Backing up and restoring AE¶
You may choose to back up AE regularly, based on your organization’s disaster recovery policies.
Warning
You can start the backup process while users are working; however, the backup process will not capture any open sessions or deployments. We therefore recommend that you ask all users to save their work, stop any sessions and deployments, and log out of the platform during the upgrade window if they’d like that content backed up.
This topic provides guidance on the following actions:
Backing up¶
For the backup, there are just two bash scripts but they require jq
so you would have to do a conda install so you get the dependencies.
We recommend installing miniconda under /opt/anaconda
to allow all AE admins to access it. This is helpful in case admins change.
Next, follow the steps in the section below if AE-master has internet access, or follow the steps under AE-master is airgapped if it’s airgapped.
AE-master has internet access¶
Install the package
ae5_backup_restore
from anaconda.org as shown below:conda create -n ae5-backup -c ae5-admin ae5_backup_restore conda activate ae5-backup
Proceed to Verify the installation below.
AE-master is airgapped¶
If you are air gapped, follow the below steps to download the installer and install:
Download and run the ae5_backup_restore installer.

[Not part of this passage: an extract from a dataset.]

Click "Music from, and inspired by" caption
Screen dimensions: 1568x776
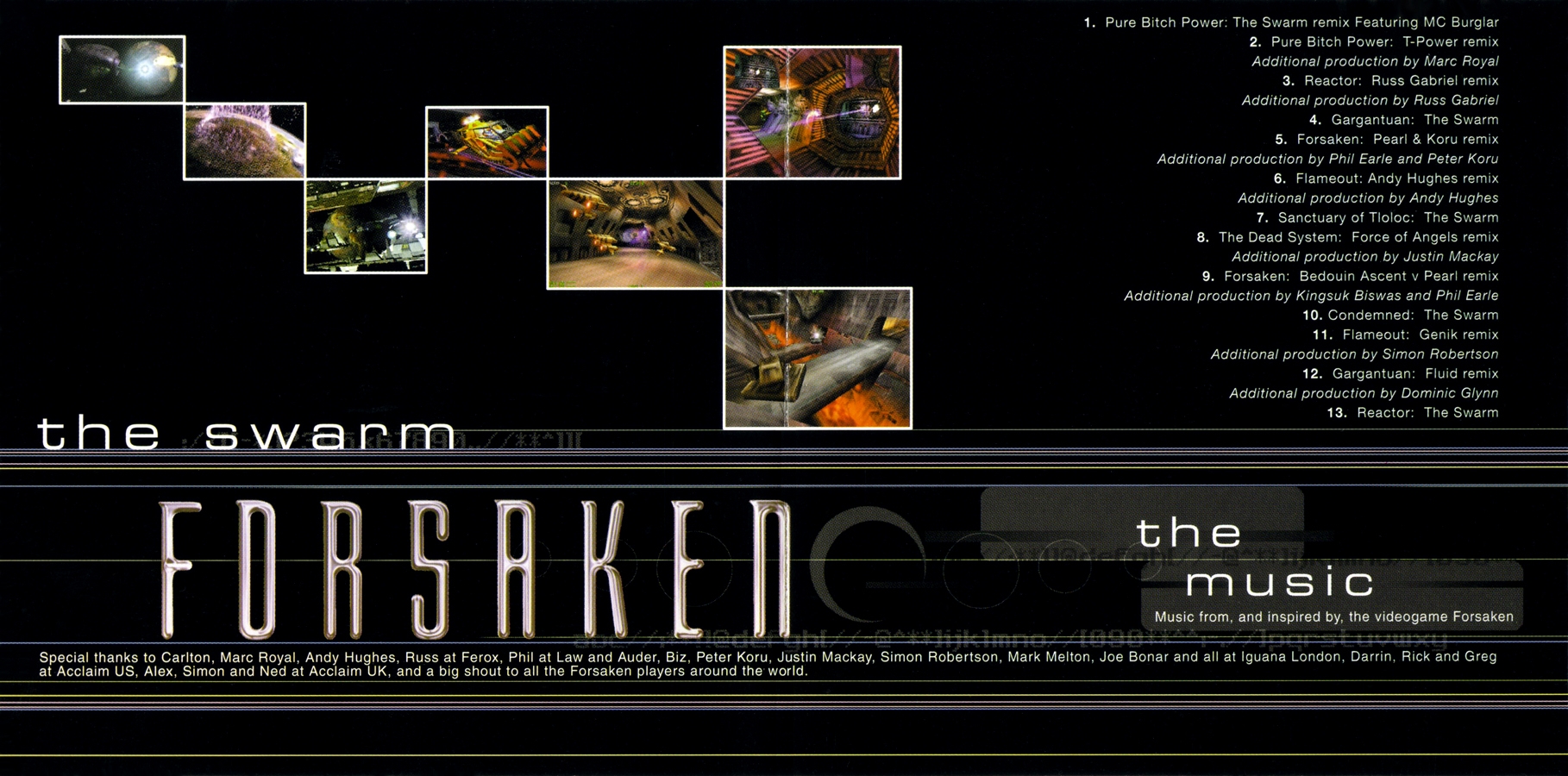[x=1333, y=617]
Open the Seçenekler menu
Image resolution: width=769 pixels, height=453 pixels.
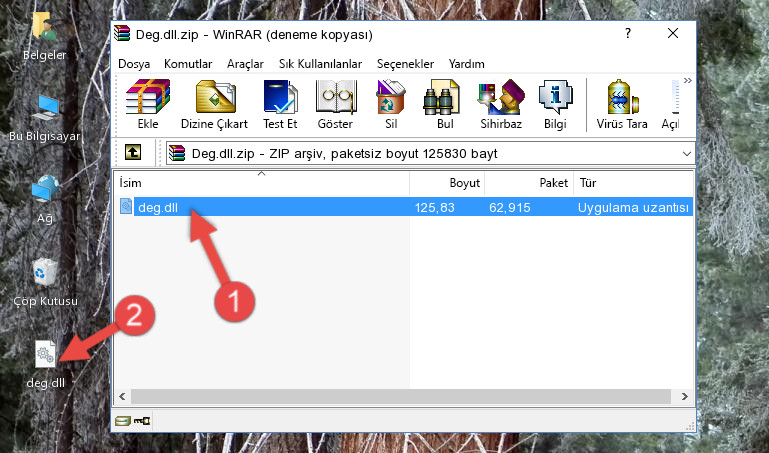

If you already have miniconda installed, you can just install in an environment as follows. This will install the backup/restore scripts and the
jq
package in a conda environment:# These commands must be run from the master node chmod +x ./ae5_backup_restore-x.x.x-Linux-x86_64.sh ./ae5_backup_restore-x.x.x-Linux-x86_64.sh -p $CONDA_INSTALL_PREFIX/envs/ae5_backup_restore
Proceed to Verify the installation below.
Verify the installation¶
Get usage help by running the following:
ae_backup.sh -h
Next, run the backup script.
Run the backup script¶
The following will create the m_backup
directory if it does not already exist. Ensure you have sudo
access before running, as the script needs it to copy files from /opt/anaconda/storage
:
ae_backup.sh ./m_backup
The output will look like the following:
(backup-test) ubuntu@ip:/opt/anaconda$ ae_backup.sh ./m_backup
Backup AE5 to /opt/anaconda/m_backup
Backup secrets/cm/DB dump to /opt/anaconda/m_backup/ae5_config_db_202005201802.tar.gz
Backup data from /opt/anaconda/storage to /opt/anaconda/m_backup/ae5_data_202005201802.tar.gz;
excludes /opt/anaconda/storage/pgdata and /opt/anaconda/storage/object/anaconda-repository of conda packages
dump configmap (ns=default)
dump secrets of type=Opaque (ns=default)
dump custom secrets in (kube-system ns)
backup ingress - used only if swapping HOSTNAME on a running v5 system
dump DB from pod: anaconda-enterprise-postgres-7867898fbf-d5l9w
/opt/anaconda/m_backup /opt/anaconda
/opt/anaconda
/opt/anaconda/storage /opt/anaconda
/opt/anaconda
Note
Conda packages are not included in the backup. It is your responsibility to make a backup. These are stored in /opt/anaconda/storage/object/anaconda-repository
.
Restore data from backup¶
If you backed up your Anaconda Enterprise installation, you can follow the steps below to restore the installation along with your config/DB.
Warning
This will delete user sessions from the database (DB).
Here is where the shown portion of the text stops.